Portal and arterial reperfusion during liver transplant: A comparison between the simultaneous and sequential techniques
Gustavo Ferreira1,2,3, Andre L. Watanabe1, Natalia C. Trevizoli1, Fernando M. Jorge1, Ana V. Figueira1, Carolina F. Couto1.
1Liver Transplantation Division, Instituto de Cardiologia do Distrito Federal, Brasilia, Brazil; 2Department of Sciences Applied to Surgery and Ophtalmology, Universidade Federal de Minas Gerais, Belo Horizonte, Brazil; 3Surgery Division, Hospital Metropolitano Doutor Celio de Castro, Belo Horizonte, Brazil
Introduction: A critical step in the liver transplantation procedure is the reperfusion of the liver graft after being connected to the circulatory system of the receptor. There are two possible techniques for the reperfusion: it may occur immediately after the portal vein anastomosis has been completed, with revascularization of the graft with blood from the portal system first, and then with arterial blood after the completion of the arterial anastomosis, in what is usually referred to as the sequential technique; or the reperfusion can occur only after both portal and arterial anastomosis have been completed, in what is referred to as the simultaneous technique. There is significant debate in the literature on whether one of these techniques offer advantages over the other, with studies pointing to a reduction of biliary complications with use of the simultaneous technique, while other studies failed to show any improvement. We present an analysis of 100 liver transplants performed using each technique, consisting in the largest single-center study on this subject performed so far.

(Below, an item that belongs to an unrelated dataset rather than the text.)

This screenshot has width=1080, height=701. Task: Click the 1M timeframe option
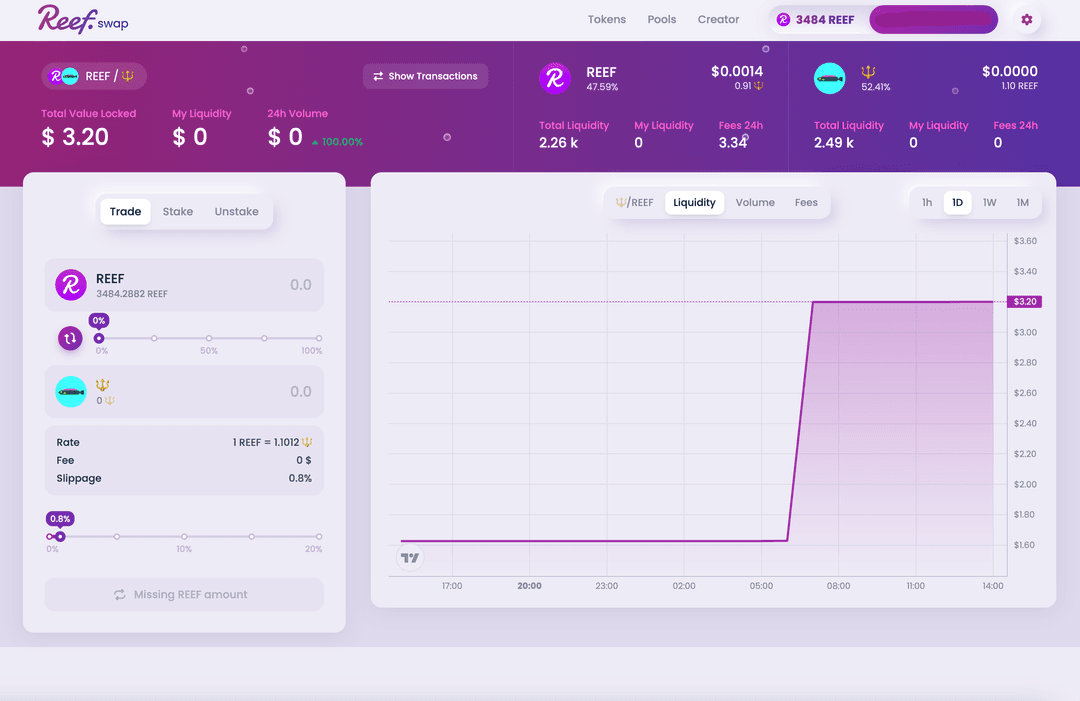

Materials and Methods: We analyzed 200 liver transplants performed on a tertiary Brazilian hospital during the 2014 to 2017 period, with 100 transplants using the sequential technique being performed immediately before 100 transplants using the simultaneous technique. All procedures used whole liver grafts procured from cadaveric donors. Statistical analysis was performed using Yates corrected Pearson's chi-square for qualitative parameters and t test for quantitative parameters.
Results: There was a significant difference in blood products transfusion between the two groups, with a mean of 1.11 units in the sequential perfusion (SeP) group, as opposed to 0.59 in the simultaneous perfusion (SiP) group (p=0.02). There was also a statistically significant difference in total procedure time, with an average of 398 minutes in the SeP group vs. 368 in the SiP group (p=0.0001); total ischemia time, with an average of 421 minutes in the SeP group vs. 472 minutes in the SiP group (p=0.002); and receptor age, with a mean of 51.1 years in the SeP group vs. 54.3 in the SiP group (p=0.03). No difference was found in mortality or biliary stenosis between the two groups.
Discussion: While there was an increase in total ischemia time associated with SiP, due to the additional time in completing the arterial anastomosis before reperfusion, there was no negative impact in patient mortality or morbidity. Reduction in total operative time and intraoperative transfusion may be associated with quicker hemostasis and liver function in SiP.
Conclusion: The use of the simultaneous reperfusion technique in liver transplant, while having no direct impact on patient mortality, may decrease total procedure time and need for intraoperative blood transfusion. The expected increase in total ischemia time with the use of the simultaneous technique does not appear to increase patient morbidity or mortality.